- _Set of tasks_
**A)** List every news outlet named in the article on the Paraguay prison escape.
**B)** Extend the article on the Paraguay prison escape, picking up after its final sentence.

- _Source text_
*** Block opens ***

Someone has been watching too many reruns of The Shawshenk Redemption.

In a dramatic prison escape that would make both Andy Dufresne and El Chapo proud, no less than 75 prisoners, all members of a violent Brazilian gang – one of South America’s most notorious – which also included six contract killers, launched what Bloomberg called a “spectacular jail break” in Paraguay.

According to the newspaper ABC, the prisoners pulled a page out of one of Stephen King’s most popular stories, and fled through a large tunnel.

Or maybe they didn’t, because as the country’s Interior Minister Euclides Acevedo told the TV station Telefuturo, the tunnel, which started in a cell and ended outside the prison walls, may have been a decoy to mask the fact that most of the escapees simply walked out of the main door. And as an indication of the sheer chaos and corruption in Latin America’s penal system, investigators believe some of the former inmates may even have left the prison in previous days.

The escaped prisoners were members of the drug gang First Command of the Capital, known as PCC, Justice Minister Cecilia Perez told Telefuturo; the gang, sporting more than 10,000 members, is one of Brazil’s largest criminal organizations. The PCC dominates the drug trade and prisons in Sao Paulo and in recent years has expanded its operations into other countries including Paraguay; in 2012, the group unleashed a wave of violence that included more than 200 murders in protest of the election of Fernando Haddad as Sao Paulo’s mayor.

*** Block closes ***

- _Records_
*** Block opens ***

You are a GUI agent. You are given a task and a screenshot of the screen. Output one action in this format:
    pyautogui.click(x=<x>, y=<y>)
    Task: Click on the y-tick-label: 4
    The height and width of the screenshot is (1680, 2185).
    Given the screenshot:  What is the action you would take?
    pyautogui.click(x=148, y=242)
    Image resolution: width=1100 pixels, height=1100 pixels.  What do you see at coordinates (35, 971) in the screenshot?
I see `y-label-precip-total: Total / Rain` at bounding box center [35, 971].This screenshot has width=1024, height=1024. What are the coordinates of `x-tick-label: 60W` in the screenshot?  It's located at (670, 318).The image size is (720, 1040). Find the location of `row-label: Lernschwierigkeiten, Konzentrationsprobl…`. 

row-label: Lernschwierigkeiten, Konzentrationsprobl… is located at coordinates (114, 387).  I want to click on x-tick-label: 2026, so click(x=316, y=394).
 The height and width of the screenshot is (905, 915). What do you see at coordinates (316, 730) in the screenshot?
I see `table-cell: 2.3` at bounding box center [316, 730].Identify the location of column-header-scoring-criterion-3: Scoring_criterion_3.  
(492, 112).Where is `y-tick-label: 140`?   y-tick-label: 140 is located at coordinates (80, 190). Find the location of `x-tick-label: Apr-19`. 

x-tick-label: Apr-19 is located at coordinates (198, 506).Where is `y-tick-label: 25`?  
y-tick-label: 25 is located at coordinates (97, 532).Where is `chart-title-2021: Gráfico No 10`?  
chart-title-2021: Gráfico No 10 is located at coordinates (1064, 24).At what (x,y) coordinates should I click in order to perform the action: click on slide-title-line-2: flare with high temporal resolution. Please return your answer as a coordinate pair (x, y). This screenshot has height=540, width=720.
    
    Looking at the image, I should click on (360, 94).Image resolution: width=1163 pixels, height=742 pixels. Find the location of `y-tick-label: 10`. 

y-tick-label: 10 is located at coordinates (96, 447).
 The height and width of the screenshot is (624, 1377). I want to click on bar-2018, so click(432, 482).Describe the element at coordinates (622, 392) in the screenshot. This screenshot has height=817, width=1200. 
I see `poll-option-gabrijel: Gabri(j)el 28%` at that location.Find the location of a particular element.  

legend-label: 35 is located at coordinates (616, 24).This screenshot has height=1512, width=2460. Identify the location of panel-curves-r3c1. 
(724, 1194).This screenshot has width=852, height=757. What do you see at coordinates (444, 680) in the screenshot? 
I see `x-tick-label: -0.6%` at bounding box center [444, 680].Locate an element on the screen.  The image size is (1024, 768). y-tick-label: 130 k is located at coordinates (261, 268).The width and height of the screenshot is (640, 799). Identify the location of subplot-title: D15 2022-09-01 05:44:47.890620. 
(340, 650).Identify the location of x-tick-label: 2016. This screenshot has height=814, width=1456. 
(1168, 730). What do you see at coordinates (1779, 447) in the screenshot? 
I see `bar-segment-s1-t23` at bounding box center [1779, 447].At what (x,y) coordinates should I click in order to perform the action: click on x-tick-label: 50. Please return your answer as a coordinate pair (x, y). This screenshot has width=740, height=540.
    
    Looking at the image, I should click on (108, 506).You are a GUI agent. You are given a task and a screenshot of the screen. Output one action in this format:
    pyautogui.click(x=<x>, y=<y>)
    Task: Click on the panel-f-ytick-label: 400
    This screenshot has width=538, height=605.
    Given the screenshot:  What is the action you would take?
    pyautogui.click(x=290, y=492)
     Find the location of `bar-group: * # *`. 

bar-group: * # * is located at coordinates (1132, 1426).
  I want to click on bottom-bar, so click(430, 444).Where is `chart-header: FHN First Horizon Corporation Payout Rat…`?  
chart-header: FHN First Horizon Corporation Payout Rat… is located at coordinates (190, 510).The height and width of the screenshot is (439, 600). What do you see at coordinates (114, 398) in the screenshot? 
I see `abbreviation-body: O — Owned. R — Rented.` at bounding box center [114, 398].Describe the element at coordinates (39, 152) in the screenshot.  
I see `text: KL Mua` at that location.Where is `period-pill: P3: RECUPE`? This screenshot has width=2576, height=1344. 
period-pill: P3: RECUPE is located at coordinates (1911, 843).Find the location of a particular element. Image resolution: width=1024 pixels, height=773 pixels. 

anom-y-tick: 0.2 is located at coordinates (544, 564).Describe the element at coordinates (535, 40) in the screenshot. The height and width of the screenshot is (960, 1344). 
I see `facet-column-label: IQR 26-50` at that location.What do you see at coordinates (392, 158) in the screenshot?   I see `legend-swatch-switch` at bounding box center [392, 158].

*** Block closes ***

- _Responses to the exercise_
**A)** Bloomberg, ABC, Telefuturo

**B)**
After the escape, no less than five prison guards were arrested and the head of the prison – who was conveniently on holiday at the time – as been fired, news channel NPY reported.

That said, if Andy Dufresne’s historic jailbreak was indeed the inspiration for the escape, then the Paraguay version appears to have been the work of rank amateurs: as Bloomberg notes, the tunnel was the work of days if not weeks, as the amount of soil shifted could not have passed unnoticed and was easily visible from the prison corridor, Perez explained as television images showed dozens of bags of soil piled up in a cell.